Stream VByte uses the same underlying format as Google's Group Varint approach. Lemire et al. wanted to see if there was a way to improve the performance even more and introduced a clever twist to enable better performance via SIMD techniques. The basic goal of the Group Varint format is to be able to achieve similar compression characteristics as the VByte format for integers and also be able to load and process them really quickly.

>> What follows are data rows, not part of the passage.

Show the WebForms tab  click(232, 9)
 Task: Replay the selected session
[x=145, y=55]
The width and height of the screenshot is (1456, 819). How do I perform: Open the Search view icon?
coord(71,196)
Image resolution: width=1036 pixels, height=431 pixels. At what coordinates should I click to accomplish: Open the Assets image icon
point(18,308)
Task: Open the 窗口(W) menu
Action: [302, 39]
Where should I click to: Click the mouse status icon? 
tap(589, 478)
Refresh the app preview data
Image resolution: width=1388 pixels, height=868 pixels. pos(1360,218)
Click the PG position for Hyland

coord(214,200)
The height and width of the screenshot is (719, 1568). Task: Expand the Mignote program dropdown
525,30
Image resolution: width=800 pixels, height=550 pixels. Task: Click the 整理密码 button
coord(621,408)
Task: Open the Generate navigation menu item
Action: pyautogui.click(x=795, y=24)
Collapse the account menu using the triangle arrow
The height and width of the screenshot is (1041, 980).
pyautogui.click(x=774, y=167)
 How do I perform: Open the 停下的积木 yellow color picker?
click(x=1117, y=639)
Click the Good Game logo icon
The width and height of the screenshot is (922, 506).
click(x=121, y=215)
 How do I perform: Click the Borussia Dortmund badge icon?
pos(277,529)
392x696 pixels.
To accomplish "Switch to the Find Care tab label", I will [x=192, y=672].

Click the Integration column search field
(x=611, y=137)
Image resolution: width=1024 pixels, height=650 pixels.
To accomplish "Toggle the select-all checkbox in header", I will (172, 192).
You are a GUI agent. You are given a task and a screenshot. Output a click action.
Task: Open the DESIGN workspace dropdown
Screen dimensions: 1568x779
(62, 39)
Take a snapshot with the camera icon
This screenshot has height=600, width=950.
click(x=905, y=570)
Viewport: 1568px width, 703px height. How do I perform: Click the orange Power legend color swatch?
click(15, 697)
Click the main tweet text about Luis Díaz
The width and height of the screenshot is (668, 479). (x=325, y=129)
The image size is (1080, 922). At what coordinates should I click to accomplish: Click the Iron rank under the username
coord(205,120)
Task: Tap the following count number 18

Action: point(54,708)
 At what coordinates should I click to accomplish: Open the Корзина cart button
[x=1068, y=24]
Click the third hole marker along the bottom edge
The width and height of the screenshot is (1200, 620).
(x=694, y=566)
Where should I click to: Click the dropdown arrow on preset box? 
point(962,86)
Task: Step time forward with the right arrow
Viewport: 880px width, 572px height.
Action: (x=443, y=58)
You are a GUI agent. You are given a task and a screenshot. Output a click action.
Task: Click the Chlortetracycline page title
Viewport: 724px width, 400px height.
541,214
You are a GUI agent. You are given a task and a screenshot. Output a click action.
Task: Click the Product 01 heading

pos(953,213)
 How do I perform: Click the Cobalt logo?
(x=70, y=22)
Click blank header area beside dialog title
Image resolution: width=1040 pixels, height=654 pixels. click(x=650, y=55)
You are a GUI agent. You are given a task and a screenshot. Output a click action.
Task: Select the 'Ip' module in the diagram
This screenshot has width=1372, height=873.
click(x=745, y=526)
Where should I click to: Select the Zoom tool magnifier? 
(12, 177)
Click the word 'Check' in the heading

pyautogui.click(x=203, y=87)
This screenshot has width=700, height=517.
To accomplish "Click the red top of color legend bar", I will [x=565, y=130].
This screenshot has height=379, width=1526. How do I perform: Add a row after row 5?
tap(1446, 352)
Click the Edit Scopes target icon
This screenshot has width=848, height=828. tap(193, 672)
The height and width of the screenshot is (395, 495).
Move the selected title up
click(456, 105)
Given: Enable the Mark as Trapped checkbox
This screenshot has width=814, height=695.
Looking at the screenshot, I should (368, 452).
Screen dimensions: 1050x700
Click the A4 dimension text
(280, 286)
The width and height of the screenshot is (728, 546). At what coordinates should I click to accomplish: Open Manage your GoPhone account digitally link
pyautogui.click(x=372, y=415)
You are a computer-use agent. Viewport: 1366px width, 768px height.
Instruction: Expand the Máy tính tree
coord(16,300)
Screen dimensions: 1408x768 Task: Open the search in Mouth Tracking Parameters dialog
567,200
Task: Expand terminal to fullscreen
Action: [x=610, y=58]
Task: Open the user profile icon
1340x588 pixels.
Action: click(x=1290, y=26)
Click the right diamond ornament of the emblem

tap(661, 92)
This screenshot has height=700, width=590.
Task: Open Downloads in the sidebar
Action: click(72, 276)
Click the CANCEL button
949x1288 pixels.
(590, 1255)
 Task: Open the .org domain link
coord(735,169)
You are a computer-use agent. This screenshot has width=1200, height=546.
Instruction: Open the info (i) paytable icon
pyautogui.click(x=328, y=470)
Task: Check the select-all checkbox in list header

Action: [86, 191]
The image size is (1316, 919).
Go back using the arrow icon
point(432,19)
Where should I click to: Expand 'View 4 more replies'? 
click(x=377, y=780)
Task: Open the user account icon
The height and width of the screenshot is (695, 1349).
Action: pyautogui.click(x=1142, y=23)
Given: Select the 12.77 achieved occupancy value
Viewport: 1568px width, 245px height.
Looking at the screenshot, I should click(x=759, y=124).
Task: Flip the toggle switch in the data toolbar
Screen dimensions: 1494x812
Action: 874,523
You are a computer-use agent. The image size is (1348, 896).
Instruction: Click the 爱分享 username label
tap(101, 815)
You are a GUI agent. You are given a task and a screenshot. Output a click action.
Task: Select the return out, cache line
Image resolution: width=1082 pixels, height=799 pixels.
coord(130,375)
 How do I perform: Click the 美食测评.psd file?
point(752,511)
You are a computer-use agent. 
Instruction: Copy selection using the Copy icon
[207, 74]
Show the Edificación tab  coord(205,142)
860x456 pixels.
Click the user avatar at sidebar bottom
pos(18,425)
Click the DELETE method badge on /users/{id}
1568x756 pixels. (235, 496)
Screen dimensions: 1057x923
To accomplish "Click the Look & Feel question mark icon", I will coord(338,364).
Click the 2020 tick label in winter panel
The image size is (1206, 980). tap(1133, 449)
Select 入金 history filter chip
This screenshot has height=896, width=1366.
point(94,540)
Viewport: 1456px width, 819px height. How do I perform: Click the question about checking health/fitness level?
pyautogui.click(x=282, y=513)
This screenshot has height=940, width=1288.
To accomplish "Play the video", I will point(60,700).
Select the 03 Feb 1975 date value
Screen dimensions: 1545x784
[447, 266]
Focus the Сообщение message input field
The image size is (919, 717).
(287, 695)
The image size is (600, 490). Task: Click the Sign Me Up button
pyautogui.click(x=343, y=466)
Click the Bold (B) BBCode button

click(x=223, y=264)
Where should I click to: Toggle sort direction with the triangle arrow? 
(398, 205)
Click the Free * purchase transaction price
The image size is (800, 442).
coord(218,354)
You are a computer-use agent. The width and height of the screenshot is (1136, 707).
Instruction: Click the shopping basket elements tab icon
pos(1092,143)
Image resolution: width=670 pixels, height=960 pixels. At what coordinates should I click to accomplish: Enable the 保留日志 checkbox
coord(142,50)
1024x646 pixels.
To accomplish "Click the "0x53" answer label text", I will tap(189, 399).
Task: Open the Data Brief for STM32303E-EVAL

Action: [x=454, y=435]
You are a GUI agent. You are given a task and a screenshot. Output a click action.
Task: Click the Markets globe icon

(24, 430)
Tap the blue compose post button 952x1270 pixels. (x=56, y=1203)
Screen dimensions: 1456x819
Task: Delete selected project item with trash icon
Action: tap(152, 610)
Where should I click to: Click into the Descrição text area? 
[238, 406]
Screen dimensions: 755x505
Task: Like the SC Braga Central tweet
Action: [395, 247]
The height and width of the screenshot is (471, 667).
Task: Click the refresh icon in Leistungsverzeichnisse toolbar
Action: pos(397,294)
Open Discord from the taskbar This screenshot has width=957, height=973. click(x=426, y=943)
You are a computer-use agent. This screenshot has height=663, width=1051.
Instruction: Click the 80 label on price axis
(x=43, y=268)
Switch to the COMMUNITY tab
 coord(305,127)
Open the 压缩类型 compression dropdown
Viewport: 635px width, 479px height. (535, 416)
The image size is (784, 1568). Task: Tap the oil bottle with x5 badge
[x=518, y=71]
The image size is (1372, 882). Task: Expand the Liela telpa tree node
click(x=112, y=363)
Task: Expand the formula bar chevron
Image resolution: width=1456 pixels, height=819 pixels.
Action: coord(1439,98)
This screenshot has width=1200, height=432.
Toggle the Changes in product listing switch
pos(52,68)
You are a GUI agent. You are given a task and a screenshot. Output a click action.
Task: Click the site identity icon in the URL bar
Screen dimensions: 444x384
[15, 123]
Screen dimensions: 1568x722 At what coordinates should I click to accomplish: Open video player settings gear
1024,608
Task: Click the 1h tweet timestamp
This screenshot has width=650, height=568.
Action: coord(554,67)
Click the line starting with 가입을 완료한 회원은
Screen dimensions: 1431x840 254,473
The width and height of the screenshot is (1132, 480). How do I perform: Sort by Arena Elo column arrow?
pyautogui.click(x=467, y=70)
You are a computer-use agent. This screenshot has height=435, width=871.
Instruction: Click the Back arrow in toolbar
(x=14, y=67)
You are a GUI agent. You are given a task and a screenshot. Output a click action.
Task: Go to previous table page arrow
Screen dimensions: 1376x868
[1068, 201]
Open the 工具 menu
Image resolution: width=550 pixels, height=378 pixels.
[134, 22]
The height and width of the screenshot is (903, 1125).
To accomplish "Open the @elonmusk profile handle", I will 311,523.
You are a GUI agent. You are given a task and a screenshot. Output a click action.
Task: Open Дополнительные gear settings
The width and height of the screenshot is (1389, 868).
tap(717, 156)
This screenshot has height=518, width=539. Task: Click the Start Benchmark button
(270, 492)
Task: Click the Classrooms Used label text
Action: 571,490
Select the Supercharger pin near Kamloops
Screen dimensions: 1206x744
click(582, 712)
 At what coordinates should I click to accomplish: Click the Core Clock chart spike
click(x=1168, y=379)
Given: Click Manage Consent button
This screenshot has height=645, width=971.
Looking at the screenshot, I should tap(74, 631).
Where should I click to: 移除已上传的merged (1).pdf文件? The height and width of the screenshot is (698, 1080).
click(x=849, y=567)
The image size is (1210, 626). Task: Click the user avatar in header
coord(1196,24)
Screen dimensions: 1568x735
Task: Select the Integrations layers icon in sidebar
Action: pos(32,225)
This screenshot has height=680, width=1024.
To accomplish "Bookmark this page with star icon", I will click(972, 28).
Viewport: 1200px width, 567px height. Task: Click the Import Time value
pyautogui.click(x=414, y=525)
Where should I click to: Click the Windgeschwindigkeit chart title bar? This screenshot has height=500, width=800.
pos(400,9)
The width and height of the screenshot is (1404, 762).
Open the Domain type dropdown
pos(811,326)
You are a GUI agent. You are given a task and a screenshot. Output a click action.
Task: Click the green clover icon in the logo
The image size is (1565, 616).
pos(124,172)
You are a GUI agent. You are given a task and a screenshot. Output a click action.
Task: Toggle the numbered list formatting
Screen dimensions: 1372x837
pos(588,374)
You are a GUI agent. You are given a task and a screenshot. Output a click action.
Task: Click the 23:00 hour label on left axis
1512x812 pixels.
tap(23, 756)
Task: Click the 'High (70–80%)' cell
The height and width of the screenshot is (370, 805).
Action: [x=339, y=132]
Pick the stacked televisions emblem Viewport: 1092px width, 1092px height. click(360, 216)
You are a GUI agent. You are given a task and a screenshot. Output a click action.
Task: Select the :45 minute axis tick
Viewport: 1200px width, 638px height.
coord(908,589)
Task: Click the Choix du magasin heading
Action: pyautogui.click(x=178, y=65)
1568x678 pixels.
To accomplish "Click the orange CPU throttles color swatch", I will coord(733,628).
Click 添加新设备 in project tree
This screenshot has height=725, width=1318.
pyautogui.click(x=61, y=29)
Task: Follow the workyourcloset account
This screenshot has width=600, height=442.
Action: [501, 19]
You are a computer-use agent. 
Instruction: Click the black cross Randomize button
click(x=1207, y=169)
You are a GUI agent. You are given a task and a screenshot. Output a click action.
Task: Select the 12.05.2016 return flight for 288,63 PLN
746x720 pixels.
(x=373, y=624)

The insight that backs the VByte encoding is noticing that you oftentimes don't need 32 bits to encode a 32-bit integer. Take for example an unsigned integer that is less than 2^8 (256). This integer will have bits set in the lowest byte of a 32-bit integer, while the remaining 3 bytes will simply be zeros.
111 in binary:
00000000 00000000 00000000 01101111
An approach you can take to compress this integer is to encode the integer using a variable number of bytes. For example, you can use the lower 7 bits to store data, i.e. bits from the original integer, and then use the MSB as a continuation bit. If the MSB bit is on, i.e. is 1, then more bytes are needed to decode this particular integer. Below is an example where you might need 2 bytes to store the number 1234.
1234 in binary:
00000000 00000000 00000100 11010010
Num compressed:
v v Continuation bits
0|0001001| 1|1010010|
^ ^ Data bits
If you want to decode this integer, you simply build up the number iteratively. I.e. you OR the last 7 bits of every byte shifted to the appropriate length to your 32-bit integer until you find a byte that doesn't have a continuation bit set. Note that this works the same for 64-bit numbers.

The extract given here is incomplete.